Самолюбие Оди было уязвлено самым грубым образом.
 — Я, по крайней мере, поймал хоть что-то,— обиженно пробормотал он.
 — Да, комок перьев,— в условиях голода чувство такта отказывало Сигвальду, уступая место бесхитростной прямолинейности, свойственной истинным сынам островов Велетхлау.
Оди, конечно, понимал, что Сигвальд прав, и что в птичке кроме перьев действительно ничего нет. Потому он запустил руку под колпак и поймал пичужку. Поднеся ее поближе к лицу, он всмотрелся в черные бусинки птичьих глазок, после чего разжал ладонь, дав ей улететь.
Когда приступ философских размышлений и любования природой у него закончился, Оди подошел к Сигвальду, который как раз разбирал собранный им урожай, пробуя на вкус разные корешки и откладывая совсем уж непригодные для еды. Оди долго смотрел на его крепкие руки, широкие плечи и мощную спину, исполосованную плетью, и, с тяжелым вздохом глянув на собственные тонкие запястья и узкие ладони, сел рядом.
Сигвальд молча вручил ему горсть чего-то, что посчитал съедобным, и Оди принялся старательно жевать эти дары леса, которые были жесткими и, в лучшем случае, безвкусными. Привычный к более человеческой пище, Оди через силу давился ими, но отказаться от трапезы значило, во-первых, обидеть Сигвальда, а во-вторых, обречь себя на голодную смерть. Потом ему показалось, что повисла неловкая тишина, и Оди попытался разрядить обстановку непринужденной беседой:
 — Сигвальд, а ты был рыцарем или солдатом?

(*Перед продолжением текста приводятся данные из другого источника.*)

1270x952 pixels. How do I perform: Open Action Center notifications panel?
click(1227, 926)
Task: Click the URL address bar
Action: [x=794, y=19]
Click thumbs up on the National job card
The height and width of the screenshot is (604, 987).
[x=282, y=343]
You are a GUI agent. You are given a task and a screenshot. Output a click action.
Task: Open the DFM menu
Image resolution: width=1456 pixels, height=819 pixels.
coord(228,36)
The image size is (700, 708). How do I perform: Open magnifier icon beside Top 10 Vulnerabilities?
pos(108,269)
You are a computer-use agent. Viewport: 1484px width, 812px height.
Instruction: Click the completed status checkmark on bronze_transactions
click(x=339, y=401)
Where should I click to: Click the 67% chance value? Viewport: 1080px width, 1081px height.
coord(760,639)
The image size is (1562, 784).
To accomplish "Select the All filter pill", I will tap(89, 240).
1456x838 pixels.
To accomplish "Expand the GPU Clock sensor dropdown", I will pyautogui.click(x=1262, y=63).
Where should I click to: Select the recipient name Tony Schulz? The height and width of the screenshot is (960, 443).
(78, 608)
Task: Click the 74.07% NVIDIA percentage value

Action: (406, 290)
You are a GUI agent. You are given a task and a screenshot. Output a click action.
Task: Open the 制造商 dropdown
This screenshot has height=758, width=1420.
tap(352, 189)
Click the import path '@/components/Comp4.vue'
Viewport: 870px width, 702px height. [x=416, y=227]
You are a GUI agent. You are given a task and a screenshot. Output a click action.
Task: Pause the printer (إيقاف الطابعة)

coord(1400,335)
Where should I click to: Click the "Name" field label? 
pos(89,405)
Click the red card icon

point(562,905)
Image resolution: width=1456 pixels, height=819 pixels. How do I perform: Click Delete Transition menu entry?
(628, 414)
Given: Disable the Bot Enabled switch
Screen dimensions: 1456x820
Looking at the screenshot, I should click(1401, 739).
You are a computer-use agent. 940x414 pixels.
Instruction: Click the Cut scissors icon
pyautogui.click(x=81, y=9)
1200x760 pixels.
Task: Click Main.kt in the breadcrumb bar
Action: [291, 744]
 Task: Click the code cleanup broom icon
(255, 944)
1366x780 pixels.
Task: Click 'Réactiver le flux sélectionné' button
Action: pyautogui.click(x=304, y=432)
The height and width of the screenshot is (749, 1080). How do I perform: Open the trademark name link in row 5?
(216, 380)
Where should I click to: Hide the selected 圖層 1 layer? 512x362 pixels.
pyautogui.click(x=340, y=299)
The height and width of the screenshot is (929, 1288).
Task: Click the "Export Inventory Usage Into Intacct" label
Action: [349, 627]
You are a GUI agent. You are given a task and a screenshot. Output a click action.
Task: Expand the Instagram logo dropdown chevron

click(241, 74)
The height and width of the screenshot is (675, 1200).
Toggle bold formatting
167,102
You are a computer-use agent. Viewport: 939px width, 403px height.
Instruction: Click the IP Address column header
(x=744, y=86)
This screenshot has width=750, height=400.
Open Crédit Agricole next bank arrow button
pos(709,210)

 — Ни тем, ни другим,— коротко ответил тот.
 — Оруженосцем?
 — Угу.
 — А почему сбежал?
 — Ешь молча,— сказал после длинной паузы Сигвальд, которому тишина, видимо, вовсе не казалось неловкой.
Оди еще несколько раз пытался возобновить беседу, но бывший оруженосец оказался очень немногословным собеседником и разговор как-то не клеился. После нескольких неудачных попыток инженер махнул рукой на разговоры и полностью посвятил себя процессу поглощения корешков, пытаясь хотя бы почувствовать, как голод покидает его, однако и эта затея не удалась— такая еда оказалась не слишком питательной.
Сигвальд еще не покончил с обедом, как вдруг резко вскочил, попутно схватив меч, лежавший рядом с ним на траве, и, развернувшись, стал в боевую стойку.
 — Да перестань ты,— пренебрежительным тоном сказала вылезающая из чащи леса Асель, кивнув на меч.— Ты мне нужен,— без долгих предисловий заявила она.
 — Что, больше некого пнуть в колено?— язвительно процедил Сигвальд сквозь зубы.
В это время Оди, застывший с недоеденным корешком в зубах, пытался понять, что здесь делает подданная Мар Занн Аши, почему Сигвальд начал кидаться на людей и причем тут чье-то колено. Будучи не в состоянии придумать хоть сколько-нибудь правдоподобные ответы на свои вопросы, Оди решил узнать все из первых рук:
 — Вы знакомы?— осторожно спросил он Сигвальда.